El rey entró a saludar uno por uno a sus nuevos invitados y
he aquí que se encuentra con uno que no se ha puesto traje de fiesta. Recibió
la invitación y no tuvo la menor delicadeza de vestirse de fiesta, faltando al
respeto del rey y de los otros invitados. Y el rey no pasa de largo y le
pregunta cómo ha entrado así, de cualquier manera. Naturalmente no hubo respuesta.
¿Qué podía responder cuando no había tenido ni la más leve deferencia a
corresponder a la invitación con una digna vestimenta. Y el rey ordena a sus
criados que lo saquen de allí.
Y ahora, fuera de la sala, mientras los demás disfrutan,
vendrán los lamentos y el rechinar de dientes porque es menester ser demasiado
burdo para haberse presentado sin la menor consideración a un banquete de
amistad al que fue invitado sin ningún mérito propio.

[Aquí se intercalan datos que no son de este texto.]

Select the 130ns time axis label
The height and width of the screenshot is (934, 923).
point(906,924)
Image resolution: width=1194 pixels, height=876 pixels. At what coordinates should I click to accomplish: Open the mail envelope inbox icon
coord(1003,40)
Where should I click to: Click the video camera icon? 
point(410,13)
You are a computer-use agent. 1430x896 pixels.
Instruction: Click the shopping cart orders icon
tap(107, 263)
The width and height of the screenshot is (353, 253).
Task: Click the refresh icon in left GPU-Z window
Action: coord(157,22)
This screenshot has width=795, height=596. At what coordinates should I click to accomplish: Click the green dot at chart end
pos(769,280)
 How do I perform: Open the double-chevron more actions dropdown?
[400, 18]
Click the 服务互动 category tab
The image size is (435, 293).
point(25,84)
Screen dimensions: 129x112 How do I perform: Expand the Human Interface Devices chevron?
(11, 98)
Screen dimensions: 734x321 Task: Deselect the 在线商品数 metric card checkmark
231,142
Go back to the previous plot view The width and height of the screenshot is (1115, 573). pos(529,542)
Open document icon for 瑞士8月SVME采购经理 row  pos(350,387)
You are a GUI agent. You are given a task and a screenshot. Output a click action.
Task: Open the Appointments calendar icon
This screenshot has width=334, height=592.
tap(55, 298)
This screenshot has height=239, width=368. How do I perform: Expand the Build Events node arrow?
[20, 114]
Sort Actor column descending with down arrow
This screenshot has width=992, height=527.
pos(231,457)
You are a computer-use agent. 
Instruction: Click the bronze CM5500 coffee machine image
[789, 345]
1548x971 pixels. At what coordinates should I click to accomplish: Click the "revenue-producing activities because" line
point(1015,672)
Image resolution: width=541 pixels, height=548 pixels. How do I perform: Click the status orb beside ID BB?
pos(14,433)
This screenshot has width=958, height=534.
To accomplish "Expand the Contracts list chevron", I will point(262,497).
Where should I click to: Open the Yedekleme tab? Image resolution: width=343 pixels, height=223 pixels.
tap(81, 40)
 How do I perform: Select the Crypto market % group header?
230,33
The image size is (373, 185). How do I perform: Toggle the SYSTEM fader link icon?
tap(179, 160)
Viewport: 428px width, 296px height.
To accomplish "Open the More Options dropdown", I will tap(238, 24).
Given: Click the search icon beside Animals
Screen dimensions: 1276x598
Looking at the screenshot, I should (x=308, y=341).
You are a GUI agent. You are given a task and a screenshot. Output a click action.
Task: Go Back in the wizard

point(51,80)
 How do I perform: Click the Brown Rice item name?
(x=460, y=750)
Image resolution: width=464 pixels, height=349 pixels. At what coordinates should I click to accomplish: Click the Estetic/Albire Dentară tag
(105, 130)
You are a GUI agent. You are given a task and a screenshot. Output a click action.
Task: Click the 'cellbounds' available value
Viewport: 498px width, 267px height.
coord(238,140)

El pueblo de Dios –los judíos- no acudieron. Tenemos el
privilegio nosotros –los gentiles- de ser invitados. Pero ya nos avisa Pablo
que no nos creamos tan de pie que no podamos fallar. Y no tenemos patente de
corso por el hecho de haber sido invitados. En cualquier caso, a la invitación gratuita de Dios hay que
acudir con todas las de la ley.
Y esto no deja de tener su aplicación en nuestras vidas
reales. Todos somos invitados al Banquete. Y la Eucaristía representa el punto
supremo de esa invitación. Pero no podemos acudir de cualquier manera. Más de
alguno se considera “bien vestido” porque no
hace daño, porque respeta al prójimo, porque cumple sus deberes cívicos, porque
“no roba ni mata” y “no tiene pecados”. Y se mete en el banquete sin reparar
que ese no es el vestido de fiesta sino el “de trapillo” de lo vulgar. Para
entrar dignamente en el banquete, hacen falta otras delicadezas con la persona
del Rey, con el respeto a los otros comensales. Sencillamente: el traje de fiesta hay que vestirlo, y no
se da por supuesto. Y eso tiene sus pasos sacramentales muy concretos, que son
previos a “colarse” de matute en el Gran Banquete.
Dado que el comentario salió más largo no he rematado la faena concretando a realidades que hoy serían de aplicación directa. Máxime cuando hay quienes –desde una cierta influencia pastoral- están sembrando ideas contrarias.
ResponderEliminarVayamos por partes:
Teológicamente el Sacramento de la Penitencia está instituido para restañar la ruptura de la amistad con Dios, la cual se produce por el pecado “mortal”. [“Mortal”, porque mata esa amistad].
El “plus” que la Iglesia pide “oficialmente” es que la confesión se haga al menos una vez al año, o antes, si espera peligro de muerte.
Pero “siete veces al día cae el justo”, dice la Escritura. Por tanto el Sacramento será muy provechoso para limpiar las manchas o rasguños de esas “caídas” que se suponen no graves ni mortales, puesto que se habla del “justo”.
De ahí la práctica secular de la pastoral de recomendar la CONFESIÓN FRECUENTE [entendamos, alrededor del mes, que es un período prudente para que no se nos vayan de la conciencia las realidades de pensamiento, palabra, obra y omisión].
Las razones de esa recomendación son: la ya dicha, de tener conciencia de lo vivido. La memoria es frágil y la conciencia SE ATROFIA de no usarla.
Y otra de no menor importancia: porque un cristiano no se conforma con “no pecar” sino por querer agradar a Dios. Y dado que se nos van muchos polvos a través de la vida diaria, la confesión frecuente ayuda a estar más sobre sí, a poder recibir algunas orientaciones y ayudas, a CONCRETAR ALGÚN PROPÓSITO, que dé valor al Sacramento que se recibe (que no es mera “acusación del pasado, sino SOBRE TODO, planteamiento creativo para el futuro).
Por tanto: hemos de considerar impropio de un pastor de almas el disuadir de la “confesión” o no dar la absolución” porque “no hay materia”. Porque la praxis secular de la Iglesia es mucho más rica que esa miopía que se reduce al “pecado mortal”.
Eso es también “complemento” del TRAJE DE BODAS de que nos habla el evangelio de hoy.
Querido P. Cantero:
ResponderEliminarDeseo dejar mi comentario fervoroso a sus interesantes trabajos diarios en este Blog.
Muy oportuna la ampliación que ha ofrecido hoy en su comentario aparte.
Deseamos para usted un gozoso día del Señor, domingo, y de memoria personal a la Virgen María Santísima del Pilar.
Desde Jaén le dedico un filial abrazo en Cristo.